(Pixel coordinate grounding data)
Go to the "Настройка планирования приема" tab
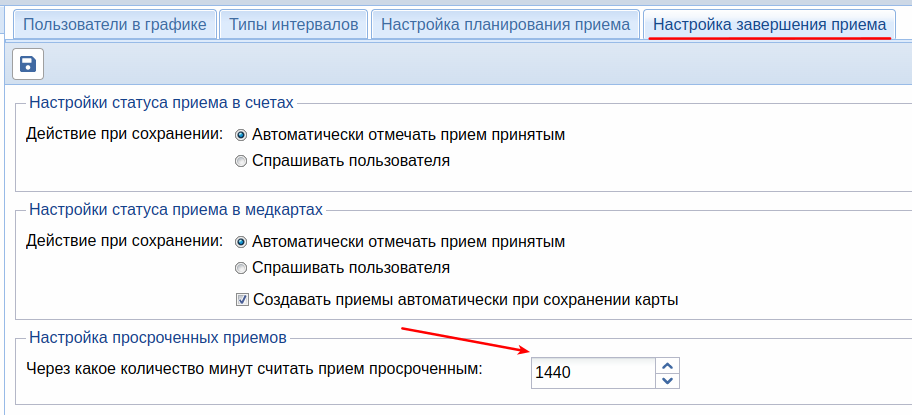912x415 pixels. point(505,23)
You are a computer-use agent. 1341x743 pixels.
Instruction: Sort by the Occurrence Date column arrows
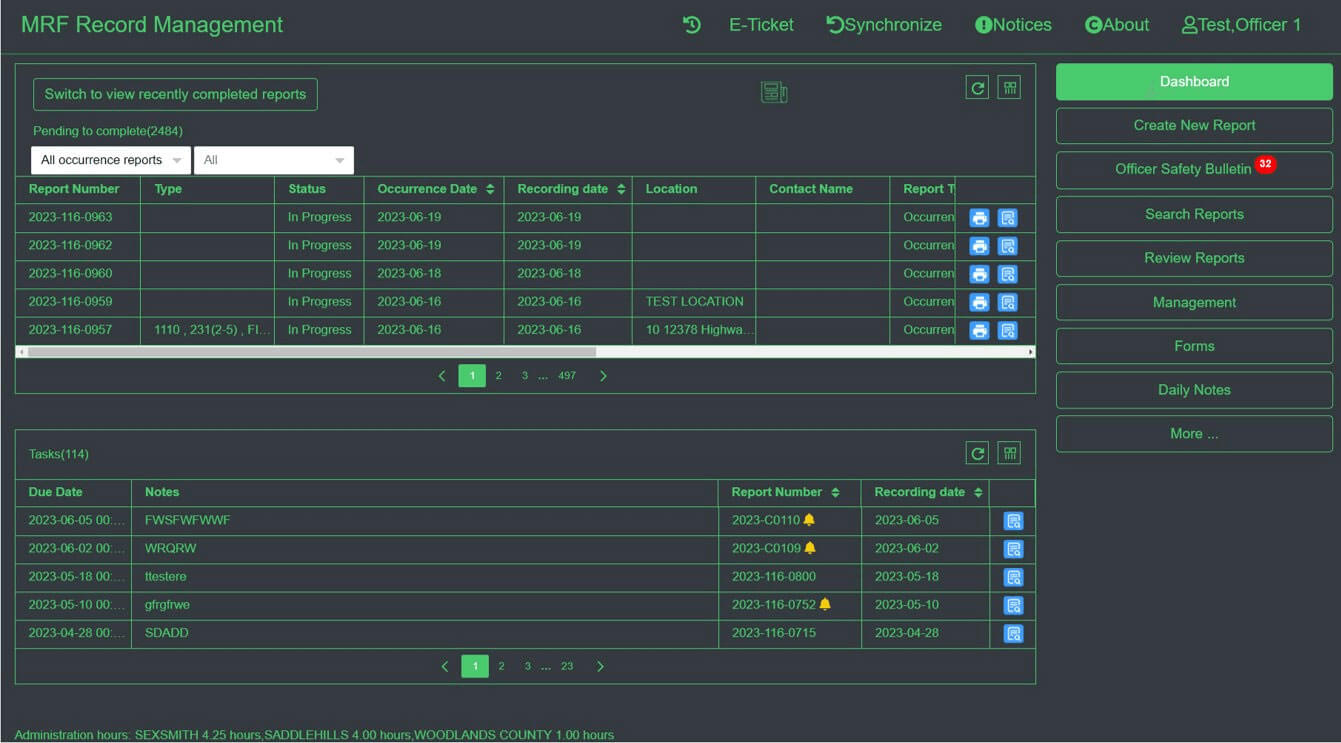click(x=489, y=189)
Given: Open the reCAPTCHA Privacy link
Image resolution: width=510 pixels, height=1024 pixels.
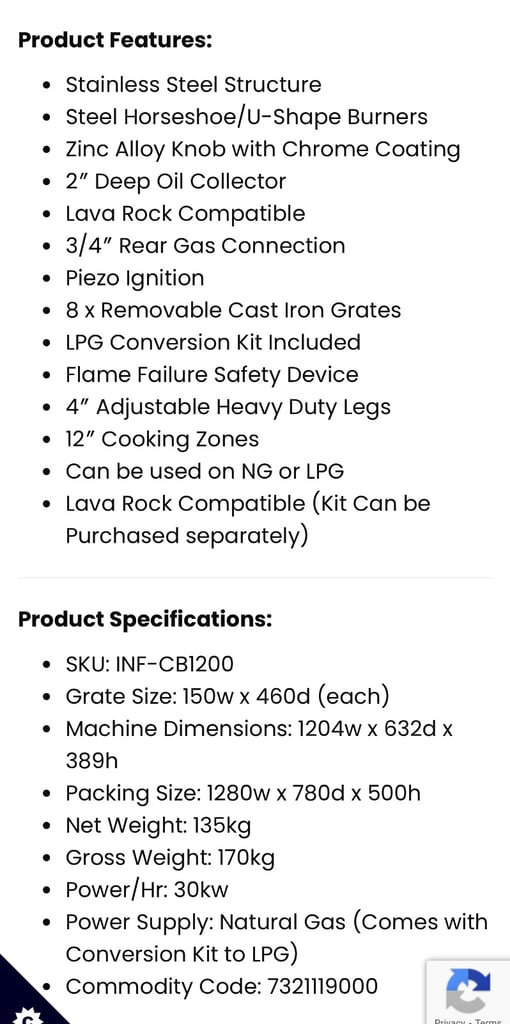Looking at the screenshot, I should coord(450,1021).
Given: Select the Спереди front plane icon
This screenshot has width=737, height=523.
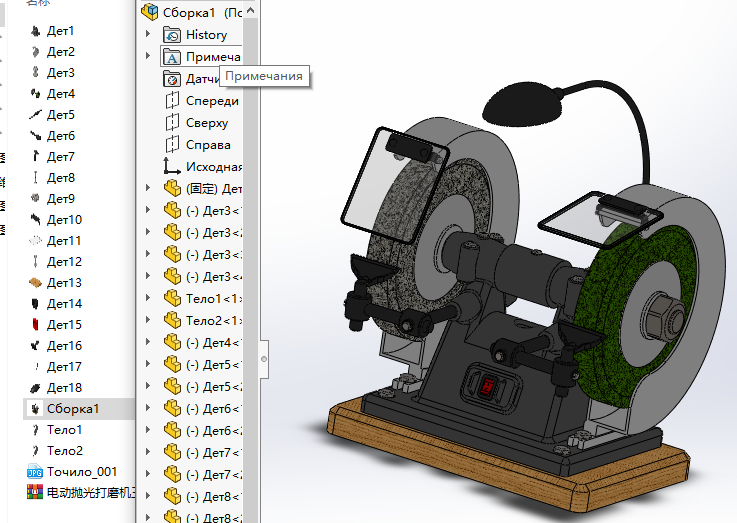Looking at the screenshot, I should 172,101.
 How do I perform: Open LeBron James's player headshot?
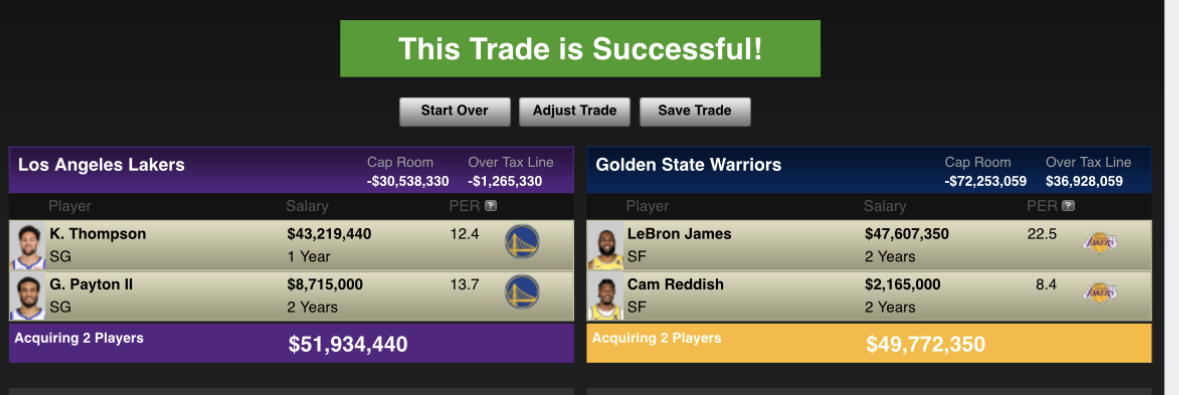tap(605, 246)
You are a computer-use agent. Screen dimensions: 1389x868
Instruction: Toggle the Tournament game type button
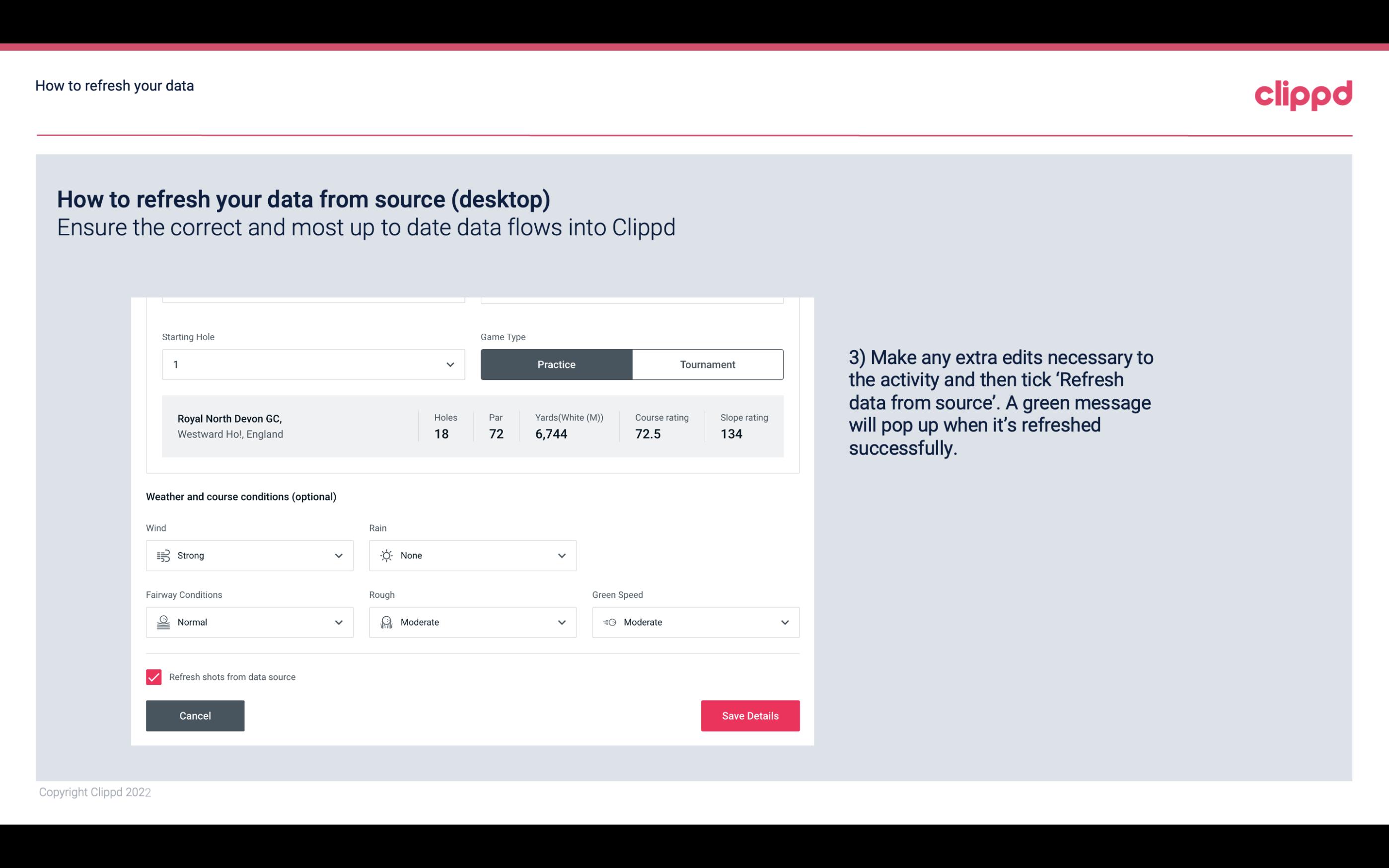[707, 364]
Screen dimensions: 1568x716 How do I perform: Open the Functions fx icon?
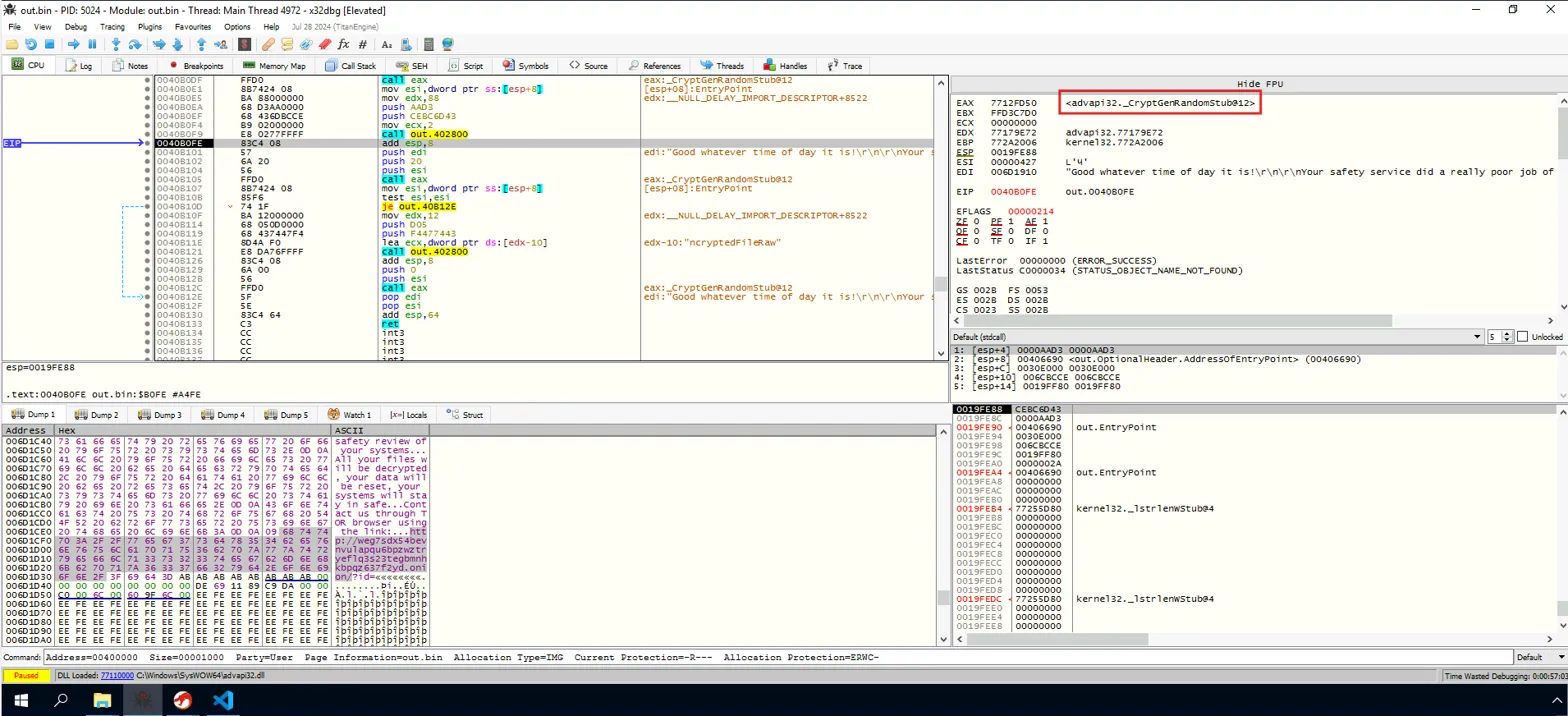[x=343, y=44]

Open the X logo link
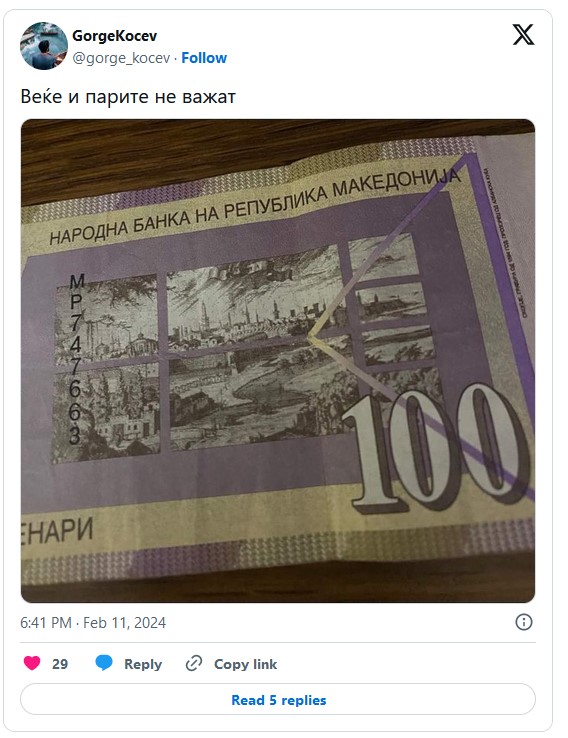coord(523,35)
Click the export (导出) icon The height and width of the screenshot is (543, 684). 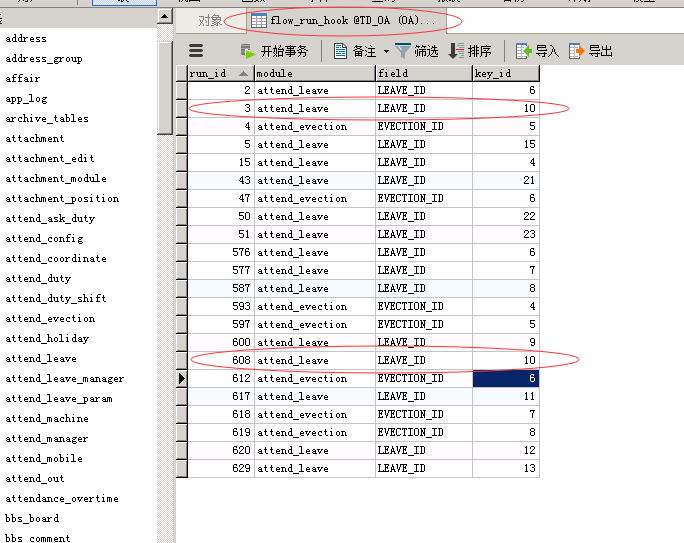click(x=576, y=51)
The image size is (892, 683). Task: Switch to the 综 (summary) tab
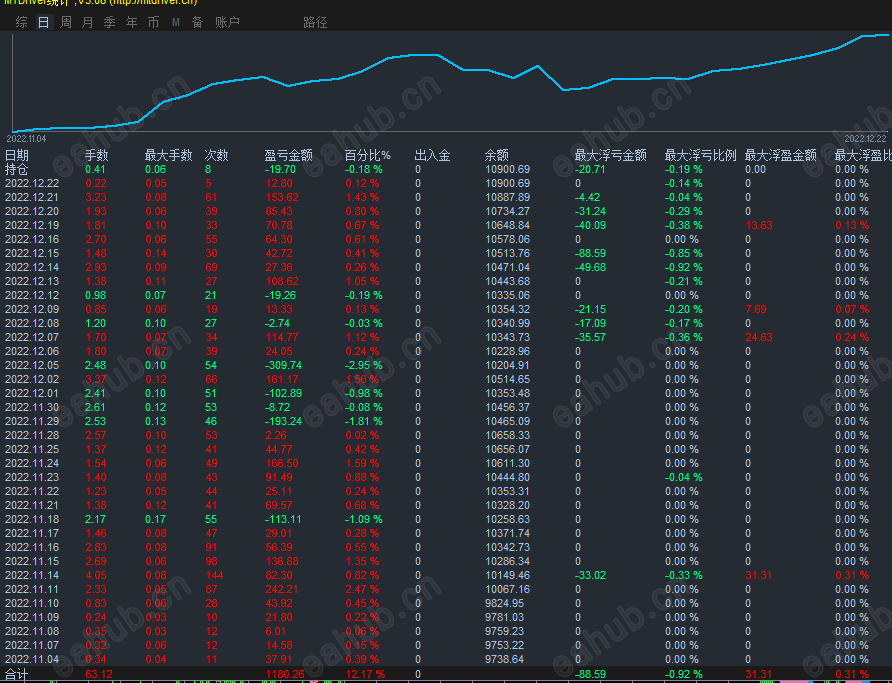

- _WHAT THE EXERCISE ASKS_
In the entries above, find each line with "agent" and copy it.

- _ANSWER SPACE_
You are a computer-use agent. 1341x743 pixels.
You are a computer-use agent. Screen dimensions: 1389x868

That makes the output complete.